**Фрагмент текста:**
◇ ◇ ◇ ◇ ◇

Мы много общались с руководством, когда уходил Елагин. Когда уходил Ден Казанский, я был в отпуске, это было прямо внезапно. Нобель, Криво… Но каждый раз это были их решения. Решения взрослых состоявшихся людей. В этом же не было скандала, они просто уходили в ту жизнь, которую считали для себя правильной. Мне кажется, это не тот случай, когда нужно именно отговаривать. Надо просто сказать: «Очень жаль, мы всегда тебя ждем».
Мы и сейчас собираемся с ребятами. Комната 8-16 – это не четыре стены. Это люди.
– Если бы со Спортса за такой короткий период ушли Лукомский, Головин, Дорский, Чернявский, я бы хотел обсудить это с боссами. Понять, почему мы слабеем.
– Мы обсуждали это. И вряд ли мы прямо слабеем. Дело в том, что Денис Казанский ощутимо вырос и ему захотелось чуть меньше работы за чуть большие деньги. Это нормально, когда у тебя есть статус супертопа. Ден ушел на Первый канал и получил все хоккейные турниры, все футбольные, всю сборную России, все Олимпиады. И все это – в очень правильном режиме, который позволяет держать отличную форму.
Нобель захотел развивать некомментаторскую сторону. У него есть ютуб, у него, наверное, есть участие в сделках по переходам футболистов. Он уже давно в этой сфере вертится. И в целом это следующий шаг, если ты шаришь в игре, у тебя прекрасные связи и теплые отношения с футболистами. Ну как ты удержишь человека, который путешествует по Европе, собирает футболистов, они ему доверяют? Нобель же для этого создан.
И так можно объяснить все переходы. На мой взгляд, они логичные. И это не провал канала. Просто ребята выросли и захотели другой жизни.

◇ ◇ ◇ ◇ ◇

**Задание 1:**
Ответьте по тексту об уходе комментаторов:
(a) На какой канал ушел Ден Казанский?
(b) Чем, по словам говорящего, является комната 8-16, если это не четыре стены?
(c) Какую сторону захотел развивать Нобель?
**Задание 2:** Продолжите текст об уходе комментаторов после его последней фразы.

**Исходные данные:**
◇ ◇ ◇ ◇ ◇

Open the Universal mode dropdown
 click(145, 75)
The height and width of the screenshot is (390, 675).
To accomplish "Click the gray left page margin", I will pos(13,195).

◇ ◇ ◇ ◇ ◇

**Ответ 1:**
(a) На Первый канал.
(b) Это люди.
(c) Некомментаторскую.

**Ответ 2:**
– Тебя задевает, когда Шмурнов называет «Матч» политическом плацдармом, а те же Стогниенко и Нобель говорят, что мыслят с каналом по-разному?
– Мы работаем на федеральном канале, такое мнение всегда будет. Я выполняю работу, которую выполнял и на «НТВ-Плюс». За все время ко мне было только две претензии – и они пришли не от канала.
В матче «Хетафе» – «Вильярреал», который был на главном «Матче», я позволил себе некоторые вольности. Упомянул, что Вильярреал – очень маленький, но там даже есть две женские команды, куча полей, шикарные базы. И вот есть село Атажукино в Кабардино-Балкарии, где в школе номер 2 решили построить поле, привезли кучу техники, оборудование – и на этом все закончилось. Где поле? Такой вопрос я задал в эфире, и через несколько дней пришла бумага с требованием извинений от канала за то, что я даю непроверенную информацию. Всякая канцелярщина: якобы в других школах была выполнена программа, а школа номер 2 в нее не попала. Но мне об этом написал один из учителей школы номер 2 (переписка есть в распоряжении Sports.ru). Что у них уже давно лежат материалы, но никто ничего не делает, они не понимают, где им заниматься футболом. Он спросил, не могу ли я предать это огласке.
Дальше мне позвонила Наташа Билан: «Ром, ты правда это сказал?» – «Конечно. Что мне, извиниться? Я не буду извиняться. Потому что если там не лежат строительные материалы, пусть это покажут». Но они лежат там до сих пор. Что-то убрали, но что-то все равно осталось. Наташа ответила: «Да не надо извиняться, сейчас им ответим».
Через какое-то время там прямо засуетились и построили в Атажукино стадиончик с газоном. Не в школе, правда. На него поехал посмотреть Артем Шмельков. И он увидел там чудовищное поле. Все в травяных ежах. Можно упасть и сломать себе все. Это просто какое-то издевательство на местными жителями. Потому что Атажукино – это суперкрасивое место, одно из самых знаменитых в Кабардино-Балкарии. Но то, что там происходит с инфраструктурой, – это что-то из Салтыкова-Щедрина.
– И вторая история.
– Где-то за полгода до введения ВАР мы в программе «Все на футбол. Афиша» обсуждали, как это устроено в Европе, где уже в некоторых чемпионатах работали ВАР-бригады. И я сказал, что когда их введут в России, мы наконец сможем сравнить уровень российских и европейских арбитров. И это точно будет не в нашу пользу.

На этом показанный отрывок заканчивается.